Pok looked as if he might waver, but glanced aside at Bethut, next to him, and he gripped her hand fiercely. "Bethut will stay, and I will stay. And we will show you that there is nothing to fear."

"Then you are a fool, like that one." The old man rose, and grabbed his walking stick and his bag. "Well, we go. May the ancestors watch you and ward you, and may the yellow come not to this place." He laughed, bitterly, a spectre of his youthful self, and walked away from the fire pit. He turned back one more time. "You should have stayed with the jesusmen, 'Tumbe. Now you will die, and take these poor deluded ones with you. Farewell!"

And slowly, turning away, the rest of the tribe followed him, out into the world, away from this danger.


"Pollen!" Mtumbe said, a laugh in his throat. "The seeds of flowers as yet unborn! The yellow is pollen!"

Three days before, a light, almost smoky golden hue had begun to permeate the air. That was when Fibad and Droussh and Sif had fled, following on the heels of the rest of the tribe, the color too much for them. The color had intensified, bringing with it mild sneezing at first, and a smell which reminded him of the orchids in the missionary greenhouse. Five of the six who remained with him were no longer having problems with the irritation in their lungs. Cham had a worse reaction, and was reduced to coughing fits in one of the huts, but Mtumbe had given the boy some of the antihistamine tablets he'd brought with him, in what he called his "medicine bag". Cham would be all right.
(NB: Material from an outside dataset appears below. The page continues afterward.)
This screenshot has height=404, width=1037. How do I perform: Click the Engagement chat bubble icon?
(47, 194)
Now, the small village was covered in a light layer of bright yellow dust, and Mtumbe laughed until he choked on the winds which carried it in.

Zefra came to him, now. She was wearing the dress he had brought. She was clumsy in it, unaccustomed to its shape and feel, but the fact that she wore it for him made it beautiful. He stroked her back through the thin material, and looked very frankly into her eyes. She looked back, the same in every way.
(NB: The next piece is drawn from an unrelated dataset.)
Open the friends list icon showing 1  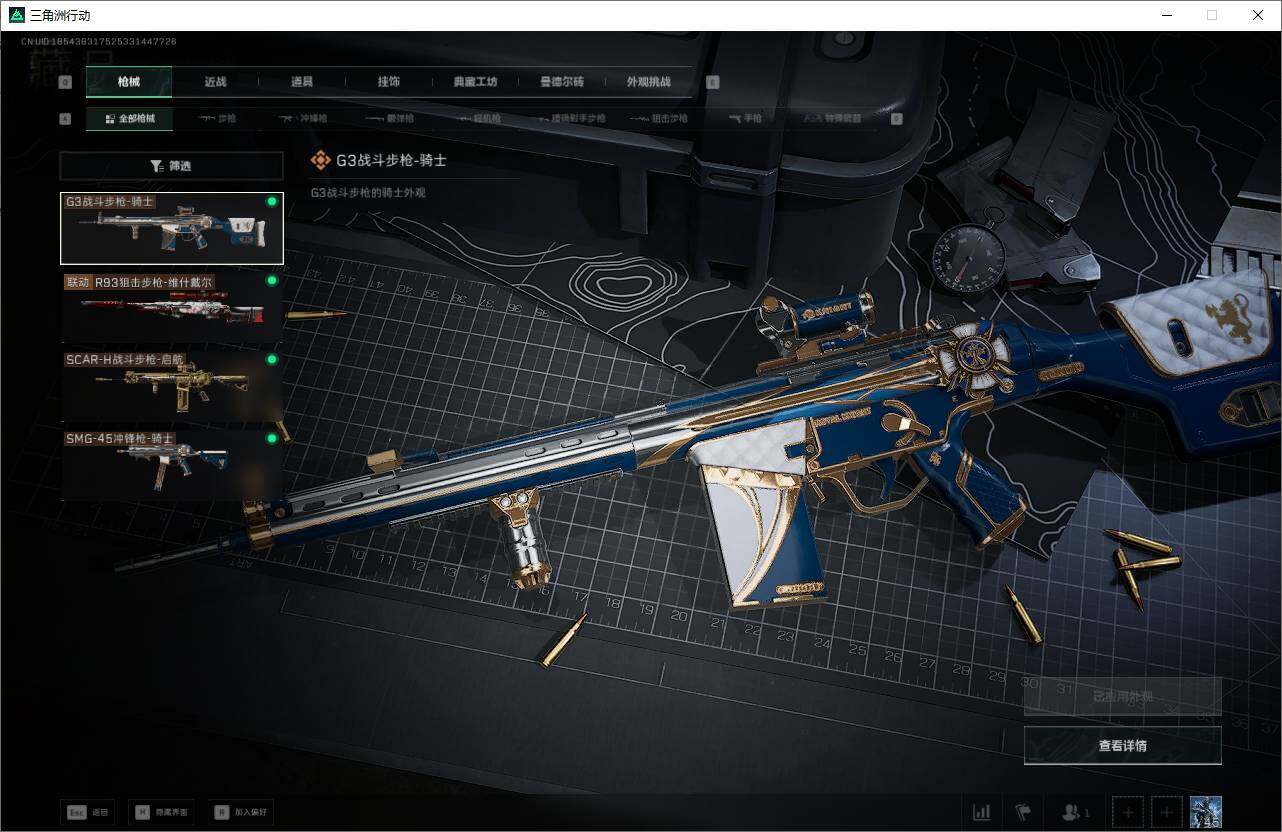(x=1072, y=812)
He took her before the hut door even closed. Took her like an animal, on the ground, cool dirt on her knees, gripped by her hands. He thrust into her harshly, and she screamed his name as she pushed back.


Mtumbe thought it was odd that Pok and Bethut had not returned, yet; they had gone to the stream a day ago, and were not yet back. Perhaps they, too, had fled. The old man had filled Pok's head with irrationality for many years, he acknowledged, perhaps more than could be washed away with common sense and the love of a good woman. The wild dogs cried out in the night, plaintively, and he wondered if they'd fed on the young couple.